01/23/2010 12:00AM

Hour Glass tries to fill role in stable


OZONE PARK, N.Y. - The retirements of stakes winners Awesome Ashley and Distorted Passion and a minor injury suffered by stakes winner Life at Ten have left a void in trainer Todd Pletcher's New York filly and mare division. Perhaps Hour Glass can help fill it.

After winning two of her first four starts, all in the Mid-Atlantic region, Hour Glass makes her New York debut in a second-level allowance sprint on Aqueduct's nine-race program Sunday. Following Sunday's program, Aqueduct takes a four-day break with racing scheduled to resume Friday.

Hour Glass began her career in the barn of Tony Dutrow, who trained the filly for Richard Frisina's Park Avenue Racing Stable and Michael Dubb. She was purchased privately by James Brady Jr.'s Mill House Stable in December and turned over to Pletcher. In her first workout in New York, Hour Glass drilled a half-mile in 48 seconds on Christmas Eve, which was the fastest of 204 moves at the distance over Belmont Park's training track.

"She has shown a lot of class and ability in the morning, we're happy to have her," said Jonathan Thomas, who is Pletcher's New York-based assistant. "We'll learn a little bit more about her."

Hour Glass has shown the ability to come from off the pace, which should serve her well in a field seemingly loaded with speed.

La Concerto has won four of her last five starts and is 3 for 4 over the inner track, including a front-running first-level allowance win in the slop on Dec. 13. She has speed, the rail, and C.C. Lopez named.

Meese Rocks seeks her fourth consecutive victory. She stepped out of New York-bred company for the first time on Jan. 7, winning a first-level allowance race. Trainer Ed Barker is happy with his mare's outside draw.

"It gives us good position, and we'll find out what's going on up front," Barker said.

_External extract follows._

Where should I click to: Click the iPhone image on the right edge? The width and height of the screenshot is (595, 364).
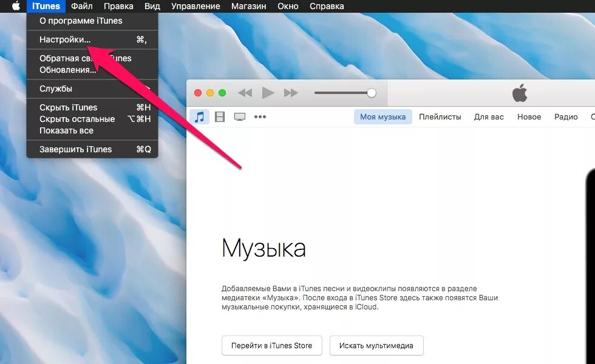pos(590,255)
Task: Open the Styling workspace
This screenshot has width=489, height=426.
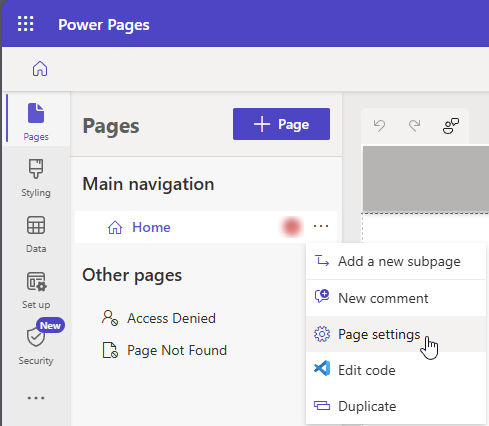Action: [36, 178]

Lights Off Annie, who won the Broadway Handicap for New York-breds over the inner track last March, makes her first start in 10 months, or since finishing last in an open-company stakes here. Trainer Bruce Levine said the filly had some hind-end issues following that race and was forced to turn her out for about 2 1/2 months. While Levine is confident Lights Off Annie can run well fresh, he is concerned about the prospect of other early-speed types in the field.